With pension funds operators and bank card issuers discussing plans to divest themselves of investments in the firearms industry, while severing ties with the National Rifle Association, BlackRock may face a sell-off of at least one of their asset funds specifically because they are invested in the gun business.

Pension funds, universities, and other institutions are major investors in BlackRock’s ETF inventories. If those institutions decided to divest themselves of investments in the firearms industry, either BlackRock has to sell off their shares in the gun makers or face significant losses in the share prices of their ETF products that are invested in firearms.

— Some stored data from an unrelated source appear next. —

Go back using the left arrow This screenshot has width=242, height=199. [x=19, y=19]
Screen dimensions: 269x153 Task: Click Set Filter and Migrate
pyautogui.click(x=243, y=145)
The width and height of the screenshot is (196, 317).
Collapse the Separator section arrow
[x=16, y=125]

The BlackRock press release indicates that the company will do neither. Instead it will “talk” with manufacturers and distributors to find out what they are doing about gun violence. That will be good for around three days of positive publicity. After that, no one will remember that BlackRock is still holding 17 percent of Ruger and 11 percent of the company that used to be called Smith and Wesson.

Unfortunately, the good publicity would only be appreciated by the general public. For investors, the net result of the whole exercise would be less faith in BlackRoad. Remember, I said it was a hot potato.